BmK NSP, a new sodium channel activator from Buthus martensii Karsch, promotes neurite outgrowth in primary cultured spinal cord neurons

Scorpion venom is a rich source of bioactive compounds that affect neuronal excitability by modulating the activities of various channels/receptors. In the current study, guided by a Ca2+ mobilization assay, we purified a new neuroactive peptide designated as BmK NSP (Buthus martensii Karsch neurite-stimulating peptide, MW: 7064.30 Da). The primary structure of BmK NSP was determined by Edman degradation.
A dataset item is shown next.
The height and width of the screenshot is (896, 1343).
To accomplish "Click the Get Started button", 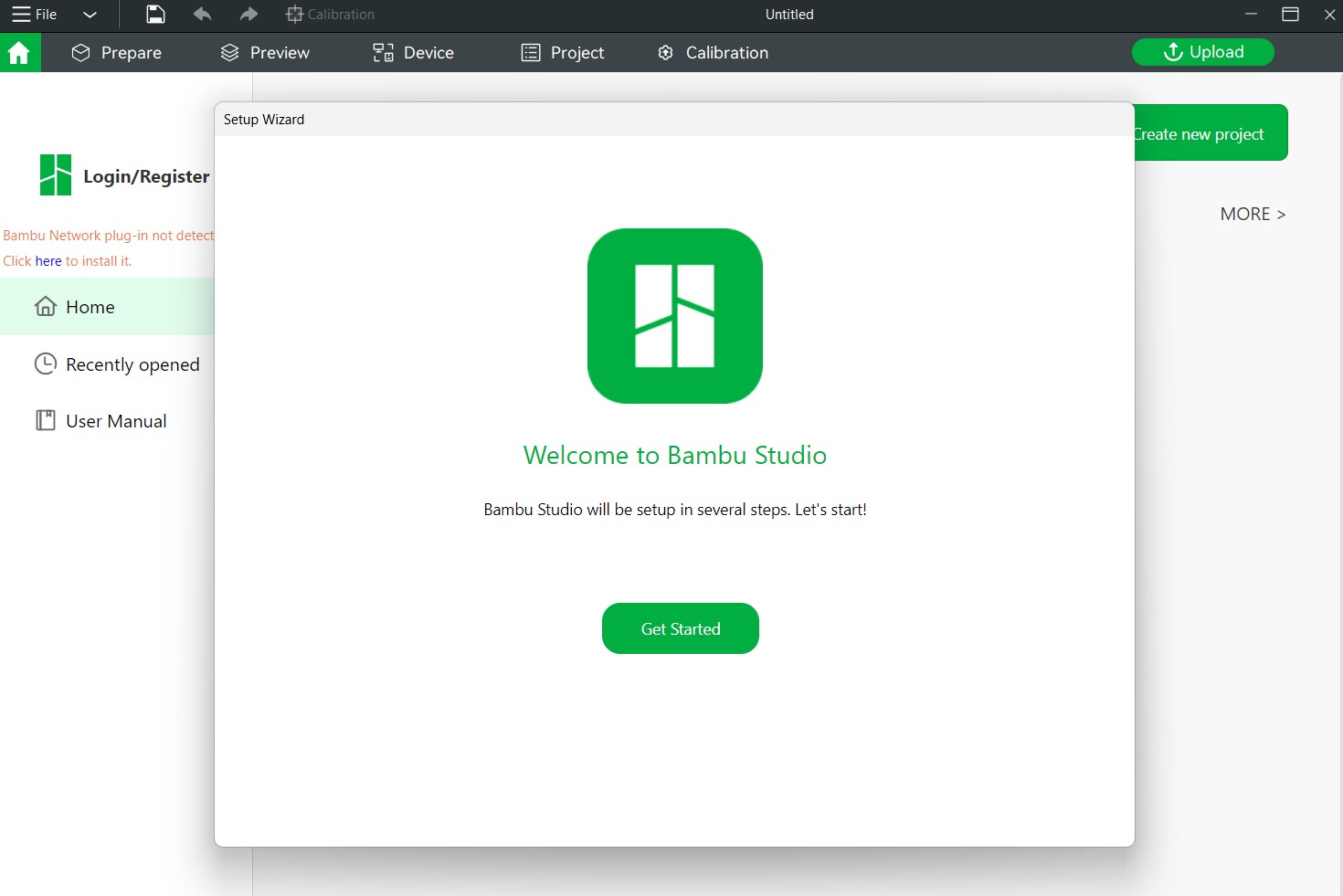I will click(680, 628).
BmK NSP concentration-dependently elevated intracellular Ca2+ concentration ([Ca2+](i)) with an EC50 value of 4.18 mu M in primary cultured spinal cord neurons (SCNs). Depletion of extracellular Ca2+ abolished BmK NSP-triggered Ca2+ response. Moreover, we demonstrated that BmK NSP-induced Ca2+ response was partially suppressed by the inhibitors of L-type Ca2+ channels, Na+-Ca2+ exchangers and NMDA receptors and was abolished by voltage-gated sodium channel (VGSC) blocker, tetrodotoxin. Whole-cell patch clamp recording demonstrated that BmK NSP delayed VGSC inactivation (EC50 = 1.10 mu M) in SCNs. BmK NSP enhanced neurite outgrowth in a non-monotonic manner that peaked at similar to 30 nM in SCNs. BmK NSP-promoted neurite outgrowth was suppressed by the inhibitors of L-type Ca2+ channels, NMDA receptors, and VGSCs. Considered together, these data demonstrate that BmK NSP is a new alpha-scorpion toxin that enhances neurite outgrowth through main routes of Ca2+ influx. Modulation of VGSC activity by alpha-scorpion toxin might represent a novel strategy to regulate the neurogenesis in SCNs.